普段のスズならば無視するか、反論してあしらうところであるが……。
「叩き潰せばいいんじゃなくて、叩き潰すんだよ。完膚なきまでに。公衆の面前で。ちょうどいい場なら明日の所にちょうどよくあるんだから」
今日のスズは同調する。
黒い、光を宿さない、深淵の魔力が思わずと言った様子で溢れ出す。
「私にはさ。ナル君の魔力量が甲判定だと分かった時点で、色んな女性がナル君の元に詰め掛けてくるのは分かっていたんだよね。そして、私個人の力では詰めかけてくる全ての女性に抗う事が出来ない事は分かっていたの。だから、イチとマリーの二人は受け入れたし、護国さんの事だって受け入れたの。あの三人だったら一緒にナル君を支えて、助けて、共に生きていけると思ったから。なんだったら、もうちょっと増えたっていいくらいだって思ってもいるくらい。ナル君はそれほどに魅力的だから」
『……』
「でもさぁ、だからこそさぁ、絶対に許容できない相手ってのも居るんだよね……。ナル君の事を自分を飾り立てるための美しいアクセサリーにしか思っていない女とか? ナル君の事を優秀な次世代を生み出すための種馬としか思っていない何処かのおっさんとか? ナル君に難題を押し付けて体よく利用しようとしている権力者連中とか? ナル君を研究対象として塀の中に隠そうとしている研究者連中とか? ナル君に害を為そうとしている自称真なる女神様の信徒とかさぁ……!」
『おおっ……』
「許せないよねぇ。近づく事も、聞く事も、見る事も、感じる事も許し難いよねぇ。ナル君は自身の思うがままにしているからこそあれほどに輝いて美しいのに、それを理解しようともせずに身勝手に自分のものにしようとしている連中なんて、全くもって許容できないよねぇ。ましてや、明日は順当にいけば、ナル君が一時とは言え、私の事だけを考えてくれるスペシャルデイになる事が確定しているんだよ。そこにあの女が割り込もうとしている? ふ ざ け る な。もう、それしか言えないよね」
『何と素晴らしい……』
もしもこの場に近づく人間が居たならば、一瞬の迷いもなく逃げ出したことだろう。
それほどまでに濃く、人の危機意識へと働きかけるような、漆黒の魔力がこの場には満ち溢れていた。

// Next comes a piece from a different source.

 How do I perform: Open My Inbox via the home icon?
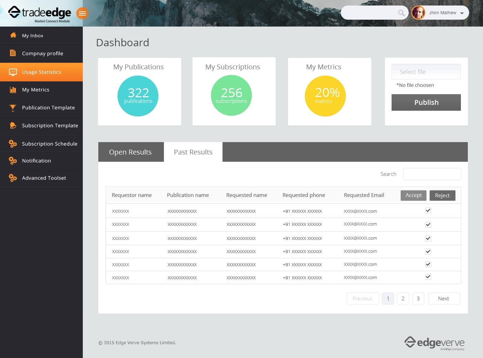13,35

「そう言うわけだからさアビス。久しぶりに、少しだけのズルをしてもらっていい?」
『具体的には?』
「明日の特殊決闘・プロレスの抽選を少しだけ弄って。私とナル君が当たるのは決勝でいい。その前に私と綿櫛を準決勝で当てて」
『それだけでいいのか? 実に質のいい魔力を得たので、今ならばもう少し出来る事もあるが』
「そ れ が いいの。私の実力で直接叩き潰さないと意味ないから。でないと、あの女には理解できないだろうから」
『分かった。だがそう言う事ならば、他の者の位置は弄らない。そうすれば、女神も我の動きに気づいても無視するだろう。だが同時に、貴様、綿櫛とやら、女神の恩寵著しいあの男が途中で負けても、我は関与しない。いいな』
「うん。それで十分。ナル君が負けることはあり得ない。私が負けたらそれまでの話。綿櫛が負ければ私が過剰反応し過ぎただけの小物だったで終わりだから」
だが、その魔力は何処かへと……地面の下……否、地面下の各種配管を通して、遥か彼方へと流れ、呑まれていく。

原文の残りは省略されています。